Born May 18, 1894
Niquinohomo, Nicaragua
Died February 21, 1934
Managua, Nicaragua
Nicaraguan revolutionary leader
From 1927 to 1933 Augusto C. Sandino’s guerrilla fighters challenged the much larger and better-equipped force of U.S. Marines for control of Nicaragua. Sandino became a folk hero throughout Latin America and a symbol of pride, independence, and self-determination. Sandino’s persistent campaign caused the United States to shift its foreign policy toward Nicaragua and other Central American nations from direct military involvement to more subtle forms of intervention.
In the 1960s and 1970s a new version of Sandino’s war was played out in Nicaragua. Then the Sandinista Front for National Liberation (which took Sandino’s name) fought the armed forces of U.S.-backed dictator Anastasio Somoza Debayle. In 1979 the Sandinistas were victorious.

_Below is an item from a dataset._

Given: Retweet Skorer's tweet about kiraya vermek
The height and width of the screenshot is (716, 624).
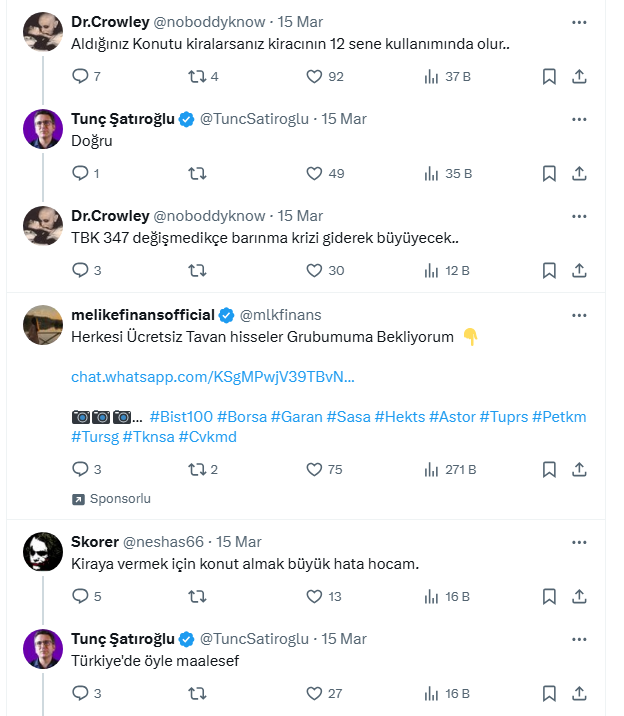Looking at the screenshot, I should [x=197, y=596].
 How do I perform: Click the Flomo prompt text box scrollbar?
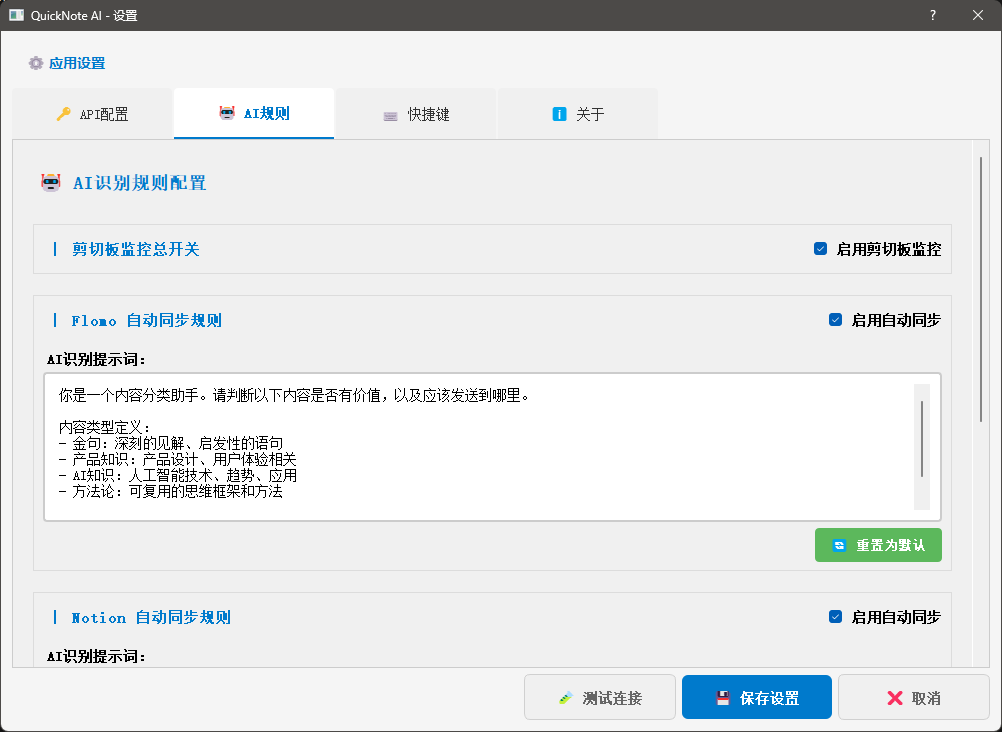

Sandino (pronounced san-DEE-no) was born in 1894 in the village of Niquinohomo (population one thousand), in the Central American country of Nicaragua. He was the son of a wealthy merchant named Gregorio Sandino and Sandino’s Indian servant Margarita Calderón. For the first eleven years of Augusto’s life he was disregarded by his father. The young Augusto either stayed home alone or went out begging or stealing food while his mother worked on a coffee plantation.